When it comes to running a secure household, a home safe isn't just useful for keeping your valuables out of the hands of burglars, and away from the threat of fire. Since many household items can be lethal to your pets, you might choose to lock some of the biggest dangers away. After all, dogs and cats can be particularly crafty when it comes to tracking down and opening things they're not supposed to have. Medications are one of the items that you could benefit from storing in a safe - particularly as pets are quick to snatch pills from nightstands and counters. According to the AVMA, non-steroidal anti-inflammatory drugs (NSAIDs) such as antidepressants, ibuprofen, and antidiabetics are the most dangerous. It's also worth using your safe to protect small, valuable items that could become a choking hazard to your pets. Jewelry, tiny keepsakes, and more can easily become lodged in an animal's throat. Simply take a visual inventory of everything in your living space that may be a risk, then determine whether you had best store it in your safe, or somewhere else.

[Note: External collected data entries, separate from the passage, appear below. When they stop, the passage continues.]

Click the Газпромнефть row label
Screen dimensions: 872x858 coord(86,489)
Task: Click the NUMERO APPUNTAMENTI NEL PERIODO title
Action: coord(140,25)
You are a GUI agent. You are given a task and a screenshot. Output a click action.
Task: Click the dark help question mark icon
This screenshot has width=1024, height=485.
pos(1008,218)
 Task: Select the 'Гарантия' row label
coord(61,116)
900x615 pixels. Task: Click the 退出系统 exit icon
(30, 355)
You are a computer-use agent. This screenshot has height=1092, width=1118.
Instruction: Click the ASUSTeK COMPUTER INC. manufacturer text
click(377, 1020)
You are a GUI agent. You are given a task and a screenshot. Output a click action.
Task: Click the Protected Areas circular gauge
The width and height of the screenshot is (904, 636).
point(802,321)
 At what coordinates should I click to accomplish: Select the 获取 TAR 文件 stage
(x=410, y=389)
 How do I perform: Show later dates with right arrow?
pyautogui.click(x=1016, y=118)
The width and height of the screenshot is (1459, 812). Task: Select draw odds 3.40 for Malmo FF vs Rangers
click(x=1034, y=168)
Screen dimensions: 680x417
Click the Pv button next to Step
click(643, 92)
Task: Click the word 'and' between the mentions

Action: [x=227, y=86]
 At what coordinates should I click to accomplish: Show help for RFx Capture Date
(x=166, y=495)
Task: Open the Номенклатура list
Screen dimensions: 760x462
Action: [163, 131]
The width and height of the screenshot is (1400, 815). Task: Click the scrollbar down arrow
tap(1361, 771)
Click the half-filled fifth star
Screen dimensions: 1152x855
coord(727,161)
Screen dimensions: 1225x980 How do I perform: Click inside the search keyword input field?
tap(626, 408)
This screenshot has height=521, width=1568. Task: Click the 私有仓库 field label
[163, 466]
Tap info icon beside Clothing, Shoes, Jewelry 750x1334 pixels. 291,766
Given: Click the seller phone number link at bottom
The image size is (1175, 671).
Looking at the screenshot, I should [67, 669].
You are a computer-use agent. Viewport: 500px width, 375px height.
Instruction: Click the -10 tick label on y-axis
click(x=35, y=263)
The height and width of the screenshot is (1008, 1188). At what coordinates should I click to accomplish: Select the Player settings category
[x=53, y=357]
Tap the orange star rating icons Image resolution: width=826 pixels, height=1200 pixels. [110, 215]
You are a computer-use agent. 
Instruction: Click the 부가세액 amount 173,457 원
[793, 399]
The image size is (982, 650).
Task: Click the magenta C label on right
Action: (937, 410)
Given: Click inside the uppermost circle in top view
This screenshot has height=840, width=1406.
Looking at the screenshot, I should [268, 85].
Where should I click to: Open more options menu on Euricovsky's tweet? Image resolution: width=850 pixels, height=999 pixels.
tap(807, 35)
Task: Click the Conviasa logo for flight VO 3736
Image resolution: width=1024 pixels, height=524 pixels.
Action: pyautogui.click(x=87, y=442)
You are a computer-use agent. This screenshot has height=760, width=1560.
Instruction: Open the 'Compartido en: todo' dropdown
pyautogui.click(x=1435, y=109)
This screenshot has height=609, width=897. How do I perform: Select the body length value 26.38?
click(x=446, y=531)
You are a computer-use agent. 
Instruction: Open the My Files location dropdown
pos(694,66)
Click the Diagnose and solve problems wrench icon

3. Pick Appropriate Plant Life

Most of us enjoy using plants as a way to spruce up an interior space, or access clean, fresh air. Unfortunately, some of these blooms can be poisonous to our pets, meaning that it's important to evaluate your options before you go shopping for greenery. While cats in particular enjoy nibbling on plants, other animals can be just as prone to this behavior, so determining which are toxic is essential. For instance, ingesting even a tiny amount of Easter Lily can be enough to cause kidney failure in cats. Other dangerous options include:
  • English Ivy
  • Oleander
  • Narcissus Bulbs
  • Tulips
  • Azalea
While you can apply a bitter-tasting deterrent to plants, it's safer to remove unsafe options from the home entirely.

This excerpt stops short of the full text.